For the past four years of high school, I had been volunteering at the local museum and dedicating at least four hours every week to help the less privileged kids to learn about science for free and participate as a docent for the different exhibits of the museum. Not until college application I realized I have around 460 hours just by working at that same museum. I am not sure if it is impressive or not because when I checked out Notre Dame, Mudd, and the UCs info sessions, they are all saying it is about spending like 10 to 15 hours per week.
Applicants (and their parents) need to eliminate the words “impressive,” “like,” “best,” or similar words from their vocabulary until after decisions are made. It is the rare application/course schedule/EC that will “impress” admissions. Perhaps the AO that read Malala’s application was “impressed” by her ECs, but she set the bar high. Students should do things that are right for them
If someone here tells you it is or is not “impressive”, what difference would it make?
It is what you spent on what sounds like a valuable and rewarding external activity. Put it on your application and move on.
The number of volunteer hours is not going to move the needle much; it’s what you actually do during those hours that is important.

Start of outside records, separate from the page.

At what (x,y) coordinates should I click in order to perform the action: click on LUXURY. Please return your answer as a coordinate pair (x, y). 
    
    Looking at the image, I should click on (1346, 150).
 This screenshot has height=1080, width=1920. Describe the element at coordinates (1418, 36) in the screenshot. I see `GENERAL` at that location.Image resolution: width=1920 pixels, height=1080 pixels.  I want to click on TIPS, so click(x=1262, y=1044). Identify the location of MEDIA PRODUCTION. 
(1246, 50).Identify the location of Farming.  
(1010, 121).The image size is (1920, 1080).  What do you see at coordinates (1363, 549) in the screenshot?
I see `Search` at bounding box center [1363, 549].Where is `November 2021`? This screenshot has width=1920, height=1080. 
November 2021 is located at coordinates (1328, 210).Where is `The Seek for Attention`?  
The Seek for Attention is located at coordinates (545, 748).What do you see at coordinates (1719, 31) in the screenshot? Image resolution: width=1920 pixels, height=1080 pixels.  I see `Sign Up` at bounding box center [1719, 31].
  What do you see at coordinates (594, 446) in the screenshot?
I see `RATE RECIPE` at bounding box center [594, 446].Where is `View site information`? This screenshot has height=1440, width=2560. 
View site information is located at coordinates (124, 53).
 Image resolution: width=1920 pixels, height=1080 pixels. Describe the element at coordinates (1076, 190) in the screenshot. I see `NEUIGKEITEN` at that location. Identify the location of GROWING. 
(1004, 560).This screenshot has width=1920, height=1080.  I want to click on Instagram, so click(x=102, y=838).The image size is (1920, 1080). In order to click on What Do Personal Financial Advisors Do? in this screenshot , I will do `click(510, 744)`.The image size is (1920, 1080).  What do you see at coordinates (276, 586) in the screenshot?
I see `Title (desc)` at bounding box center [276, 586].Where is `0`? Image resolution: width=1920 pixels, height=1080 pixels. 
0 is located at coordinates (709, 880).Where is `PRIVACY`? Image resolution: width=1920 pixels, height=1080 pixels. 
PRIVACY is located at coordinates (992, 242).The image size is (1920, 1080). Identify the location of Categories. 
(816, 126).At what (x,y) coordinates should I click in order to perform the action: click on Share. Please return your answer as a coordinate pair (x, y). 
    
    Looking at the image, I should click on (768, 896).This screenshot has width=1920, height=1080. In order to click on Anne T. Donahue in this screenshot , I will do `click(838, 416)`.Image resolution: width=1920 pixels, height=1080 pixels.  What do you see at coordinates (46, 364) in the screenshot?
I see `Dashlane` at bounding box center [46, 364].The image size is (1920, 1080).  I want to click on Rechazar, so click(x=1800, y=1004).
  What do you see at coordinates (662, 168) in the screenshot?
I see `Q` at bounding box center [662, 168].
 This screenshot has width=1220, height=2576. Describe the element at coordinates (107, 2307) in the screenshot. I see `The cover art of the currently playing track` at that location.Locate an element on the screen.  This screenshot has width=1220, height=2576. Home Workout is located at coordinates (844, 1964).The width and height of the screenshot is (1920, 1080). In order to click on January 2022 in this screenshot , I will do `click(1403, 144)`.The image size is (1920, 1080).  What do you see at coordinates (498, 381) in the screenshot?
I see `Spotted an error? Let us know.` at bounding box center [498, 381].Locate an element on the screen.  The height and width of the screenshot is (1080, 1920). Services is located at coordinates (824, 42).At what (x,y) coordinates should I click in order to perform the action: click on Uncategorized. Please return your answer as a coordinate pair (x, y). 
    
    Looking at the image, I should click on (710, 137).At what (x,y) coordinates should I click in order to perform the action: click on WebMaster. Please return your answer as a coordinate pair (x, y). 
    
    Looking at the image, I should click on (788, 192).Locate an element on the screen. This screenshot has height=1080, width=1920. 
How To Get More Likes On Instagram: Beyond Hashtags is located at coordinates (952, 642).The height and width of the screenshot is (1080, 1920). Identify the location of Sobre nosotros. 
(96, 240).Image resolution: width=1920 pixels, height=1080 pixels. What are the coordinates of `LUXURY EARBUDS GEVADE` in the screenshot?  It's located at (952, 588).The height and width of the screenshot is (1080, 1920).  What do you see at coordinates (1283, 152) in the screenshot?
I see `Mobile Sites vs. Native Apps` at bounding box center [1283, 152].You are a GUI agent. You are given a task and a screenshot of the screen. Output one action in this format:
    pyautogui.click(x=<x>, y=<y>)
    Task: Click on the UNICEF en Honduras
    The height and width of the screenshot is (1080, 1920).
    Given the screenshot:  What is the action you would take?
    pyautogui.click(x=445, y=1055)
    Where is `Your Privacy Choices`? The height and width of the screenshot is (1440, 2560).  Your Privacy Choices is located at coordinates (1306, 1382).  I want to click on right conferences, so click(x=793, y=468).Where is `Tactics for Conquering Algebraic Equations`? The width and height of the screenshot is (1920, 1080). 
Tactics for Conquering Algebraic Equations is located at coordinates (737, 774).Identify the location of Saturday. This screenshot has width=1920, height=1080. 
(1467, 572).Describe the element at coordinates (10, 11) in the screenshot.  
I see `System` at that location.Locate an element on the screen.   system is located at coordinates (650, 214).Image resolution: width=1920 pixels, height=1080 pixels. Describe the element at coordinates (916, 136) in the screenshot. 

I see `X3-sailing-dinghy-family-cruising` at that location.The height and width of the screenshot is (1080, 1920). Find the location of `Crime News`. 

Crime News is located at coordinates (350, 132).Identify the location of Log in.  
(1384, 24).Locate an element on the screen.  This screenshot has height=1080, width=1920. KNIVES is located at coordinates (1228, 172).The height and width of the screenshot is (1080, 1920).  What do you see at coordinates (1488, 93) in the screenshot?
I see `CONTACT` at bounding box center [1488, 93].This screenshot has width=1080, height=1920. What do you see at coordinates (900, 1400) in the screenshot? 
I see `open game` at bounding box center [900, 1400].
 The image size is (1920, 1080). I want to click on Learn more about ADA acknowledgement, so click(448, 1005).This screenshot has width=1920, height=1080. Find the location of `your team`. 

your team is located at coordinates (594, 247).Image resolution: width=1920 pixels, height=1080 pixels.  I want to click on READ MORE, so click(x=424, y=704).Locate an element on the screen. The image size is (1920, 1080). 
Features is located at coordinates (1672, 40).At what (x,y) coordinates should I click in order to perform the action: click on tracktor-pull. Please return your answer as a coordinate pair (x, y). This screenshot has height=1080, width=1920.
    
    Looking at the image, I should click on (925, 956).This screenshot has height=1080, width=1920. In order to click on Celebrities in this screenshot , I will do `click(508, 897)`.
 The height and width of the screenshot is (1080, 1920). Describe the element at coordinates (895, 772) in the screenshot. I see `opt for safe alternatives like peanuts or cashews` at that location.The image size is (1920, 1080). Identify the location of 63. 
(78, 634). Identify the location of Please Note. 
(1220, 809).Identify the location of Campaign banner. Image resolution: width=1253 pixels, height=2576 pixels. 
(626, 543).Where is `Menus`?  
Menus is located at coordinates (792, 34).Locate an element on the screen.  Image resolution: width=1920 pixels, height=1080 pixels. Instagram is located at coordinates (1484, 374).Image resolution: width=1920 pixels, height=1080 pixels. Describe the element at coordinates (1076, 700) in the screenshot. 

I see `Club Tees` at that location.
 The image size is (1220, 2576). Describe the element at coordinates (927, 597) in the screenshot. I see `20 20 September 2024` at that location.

I know at my kids high school, they have a minimum of 15 hours of volunteer time you need to complete each school year. My D did the minimum volunteer hours needed to meet that requirement but she had all kinds of additional “hours” for her ECs like 500+ hours of academic decathlon prep and studying; hundreds of hours practicing her Varsity sport, worked a part-time job, and had significant hours being a school district board representative.
The bottom line is volunteer your time because its something that you want to do to help others, not as a means to “looking good” in a college application.
I agree that it isn’t the number of hours so much as the impact you made.
400 hours of volunteer work is likely well above the average number of volunteer hours for high schoolers. However, it is fairly common to spend 400+ hours on a sport, if one participates in it for all four years. Did you spend those 400 hours bench-warming for a losing team, or did you become captain and take your team to state? World of difference between simply putting in the hours and making a positive, impactful contribution.